- [Records to process]:
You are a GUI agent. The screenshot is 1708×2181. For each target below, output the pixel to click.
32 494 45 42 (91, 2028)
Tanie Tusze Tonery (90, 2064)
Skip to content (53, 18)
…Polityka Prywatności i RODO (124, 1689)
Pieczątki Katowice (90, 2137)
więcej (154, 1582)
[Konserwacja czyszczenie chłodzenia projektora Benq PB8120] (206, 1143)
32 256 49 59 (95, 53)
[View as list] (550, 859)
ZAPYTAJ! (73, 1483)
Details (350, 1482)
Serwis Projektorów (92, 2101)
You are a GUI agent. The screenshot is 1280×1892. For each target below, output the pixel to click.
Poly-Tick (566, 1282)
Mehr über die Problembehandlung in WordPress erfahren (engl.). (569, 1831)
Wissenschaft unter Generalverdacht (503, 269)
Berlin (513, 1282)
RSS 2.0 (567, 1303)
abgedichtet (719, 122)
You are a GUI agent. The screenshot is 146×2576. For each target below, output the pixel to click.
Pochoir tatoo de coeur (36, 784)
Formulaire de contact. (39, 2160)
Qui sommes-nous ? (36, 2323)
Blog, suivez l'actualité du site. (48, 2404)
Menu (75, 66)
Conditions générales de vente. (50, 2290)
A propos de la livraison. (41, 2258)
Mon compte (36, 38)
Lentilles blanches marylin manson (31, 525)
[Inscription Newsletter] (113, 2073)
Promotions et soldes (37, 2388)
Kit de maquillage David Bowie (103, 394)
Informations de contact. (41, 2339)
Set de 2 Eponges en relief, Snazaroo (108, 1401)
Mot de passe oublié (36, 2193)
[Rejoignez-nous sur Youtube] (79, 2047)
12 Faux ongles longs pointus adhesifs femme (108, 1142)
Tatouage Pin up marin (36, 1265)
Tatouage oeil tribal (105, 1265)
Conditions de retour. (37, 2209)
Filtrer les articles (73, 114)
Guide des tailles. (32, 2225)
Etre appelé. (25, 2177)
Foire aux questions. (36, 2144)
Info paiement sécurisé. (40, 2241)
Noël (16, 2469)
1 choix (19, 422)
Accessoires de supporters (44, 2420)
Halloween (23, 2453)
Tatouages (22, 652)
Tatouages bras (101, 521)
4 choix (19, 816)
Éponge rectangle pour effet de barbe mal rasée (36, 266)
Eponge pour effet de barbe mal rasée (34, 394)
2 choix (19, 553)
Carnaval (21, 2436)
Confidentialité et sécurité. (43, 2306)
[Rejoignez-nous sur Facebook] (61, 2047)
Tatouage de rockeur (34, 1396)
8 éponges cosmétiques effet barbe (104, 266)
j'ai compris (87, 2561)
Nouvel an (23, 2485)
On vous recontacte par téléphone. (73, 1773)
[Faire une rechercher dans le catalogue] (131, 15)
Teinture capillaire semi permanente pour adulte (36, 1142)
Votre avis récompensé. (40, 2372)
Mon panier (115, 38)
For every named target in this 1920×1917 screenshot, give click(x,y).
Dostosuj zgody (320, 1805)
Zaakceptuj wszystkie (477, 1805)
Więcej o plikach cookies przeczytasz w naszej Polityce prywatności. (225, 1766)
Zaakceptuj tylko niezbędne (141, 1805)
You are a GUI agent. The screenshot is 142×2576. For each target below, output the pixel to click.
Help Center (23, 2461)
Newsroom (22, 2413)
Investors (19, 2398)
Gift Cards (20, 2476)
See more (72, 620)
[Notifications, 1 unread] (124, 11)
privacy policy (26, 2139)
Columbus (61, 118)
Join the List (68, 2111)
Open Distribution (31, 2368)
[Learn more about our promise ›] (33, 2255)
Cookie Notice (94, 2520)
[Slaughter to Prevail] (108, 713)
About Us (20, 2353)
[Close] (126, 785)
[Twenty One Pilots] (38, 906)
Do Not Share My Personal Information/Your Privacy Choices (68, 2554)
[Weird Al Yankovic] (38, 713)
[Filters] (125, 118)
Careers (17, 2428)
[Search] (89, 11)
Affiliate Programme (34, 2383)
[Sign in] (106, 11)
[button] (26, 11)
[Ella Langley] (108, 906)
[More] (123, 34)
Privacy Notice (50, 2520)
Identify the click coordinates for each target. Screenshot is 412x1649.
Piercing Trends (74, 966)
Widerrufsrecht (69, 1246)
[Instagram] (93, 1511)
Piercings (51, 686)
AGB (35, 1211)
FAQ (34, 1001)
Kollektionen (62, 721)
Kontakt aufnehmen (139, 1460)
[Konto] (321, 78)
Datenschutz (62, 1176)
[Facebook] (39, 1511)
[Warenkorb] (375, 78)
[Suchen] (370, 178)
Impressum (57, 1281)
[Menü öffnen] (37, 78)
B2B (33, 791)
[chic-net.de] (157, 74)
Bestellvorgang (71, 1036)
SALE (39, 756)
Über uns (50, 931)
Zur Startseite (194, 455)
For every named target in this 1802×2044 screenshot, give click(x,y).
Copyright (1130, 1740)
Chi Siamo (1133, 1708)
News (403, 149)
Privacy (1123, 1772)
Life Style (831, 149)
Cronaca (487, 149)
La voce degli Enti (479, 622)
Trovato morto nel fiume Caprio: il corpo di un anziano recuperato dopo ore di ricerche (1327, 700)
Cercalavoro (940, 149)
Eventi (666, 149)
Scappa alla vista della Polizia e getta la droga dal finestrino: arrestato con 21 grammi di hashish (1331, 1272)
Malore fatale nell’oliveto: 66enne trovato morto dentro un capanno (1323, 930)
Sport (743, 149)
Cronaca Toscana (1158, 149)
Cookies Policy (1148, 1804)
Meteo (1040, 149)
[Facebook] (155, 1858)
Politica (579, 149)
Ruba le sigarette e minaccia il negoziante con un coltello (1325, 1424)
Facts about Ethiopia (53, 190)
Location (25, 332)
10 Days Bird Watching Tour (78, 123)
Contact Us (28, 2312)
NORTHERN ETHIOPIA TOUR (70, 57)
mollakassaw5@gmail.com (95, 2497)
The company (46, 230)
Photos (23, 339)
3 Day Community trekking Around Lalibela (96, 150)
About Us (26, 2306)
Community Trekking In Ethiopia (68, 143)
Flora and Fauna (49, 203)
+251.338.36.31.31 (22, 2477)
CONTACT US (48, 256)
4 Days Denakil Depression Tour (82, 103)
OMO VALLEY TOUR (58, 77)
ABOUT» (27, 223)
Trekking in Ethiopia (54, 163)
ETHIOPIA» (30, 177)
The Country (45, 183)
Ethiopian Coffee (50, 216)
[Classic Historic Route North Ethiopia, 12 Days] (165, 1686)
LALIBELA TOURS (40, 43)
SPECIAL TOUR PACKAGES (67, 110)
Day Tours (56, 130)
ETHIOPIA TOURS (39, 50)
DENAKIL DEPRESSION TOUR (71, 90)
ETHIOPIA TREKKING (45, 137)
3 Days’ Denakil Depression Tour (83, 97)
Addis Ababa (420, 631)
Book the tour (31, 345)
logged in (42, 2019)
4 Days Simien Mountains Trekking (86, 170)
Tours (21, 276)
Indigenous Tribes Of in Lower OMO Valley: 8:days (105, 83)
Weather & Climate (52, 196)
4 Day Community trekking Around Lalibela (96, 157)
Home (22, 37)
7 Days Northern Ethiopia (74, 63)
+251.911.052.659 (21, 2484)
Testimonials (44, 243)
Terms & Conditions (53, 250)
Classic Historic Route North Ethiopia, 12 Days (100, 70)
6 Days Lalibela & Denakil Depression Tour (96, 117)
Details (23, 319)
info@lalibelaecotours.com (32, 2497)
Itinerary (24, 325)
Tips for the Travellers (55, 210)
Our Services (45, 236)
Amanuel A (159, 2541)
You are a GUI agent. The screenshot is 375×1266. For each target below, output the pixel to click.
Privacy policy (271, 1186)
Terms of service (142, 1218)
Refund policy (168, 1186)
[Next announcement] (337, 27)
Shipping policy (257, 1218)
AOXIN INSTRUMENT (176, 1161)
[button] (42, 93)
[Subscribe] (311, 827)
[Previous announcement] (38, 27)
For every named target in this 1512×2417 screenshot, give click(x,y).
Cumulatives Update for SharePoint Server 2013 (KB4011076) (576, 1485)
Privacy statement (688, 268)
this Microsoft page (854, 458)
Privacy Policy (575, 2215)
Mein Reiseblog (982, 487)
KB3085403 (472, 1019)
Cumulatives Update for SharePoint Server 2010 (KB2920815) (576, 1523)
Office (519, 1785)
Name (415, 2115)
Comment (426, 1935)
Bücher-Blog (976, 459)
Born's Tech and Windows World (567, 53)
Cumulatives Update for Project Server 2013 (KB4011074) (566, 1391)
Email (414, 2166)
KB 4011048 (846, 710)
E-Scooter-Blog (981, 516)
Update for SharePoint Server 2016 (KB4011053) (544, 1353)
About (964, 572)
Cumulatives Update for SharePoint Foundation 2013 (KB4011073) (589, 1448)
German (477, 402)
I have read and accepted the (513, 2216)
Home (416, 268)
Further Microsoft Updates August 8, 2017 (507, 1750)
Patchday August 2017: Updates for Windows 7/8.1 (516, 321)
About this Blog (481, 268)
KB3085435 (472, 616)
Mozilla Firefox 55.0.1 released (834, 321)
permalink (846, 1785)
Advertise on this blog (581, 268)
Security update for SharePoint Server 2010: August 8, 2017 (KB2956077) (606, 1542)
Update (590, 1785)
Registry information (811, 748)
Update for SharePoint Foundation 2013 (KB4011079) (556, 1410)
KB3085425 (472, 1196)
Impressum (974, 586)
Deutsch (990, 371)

- [What this task involves]: Say how many lines in the data hold the string "Historic", and write nothing else.

- [Your response]: 2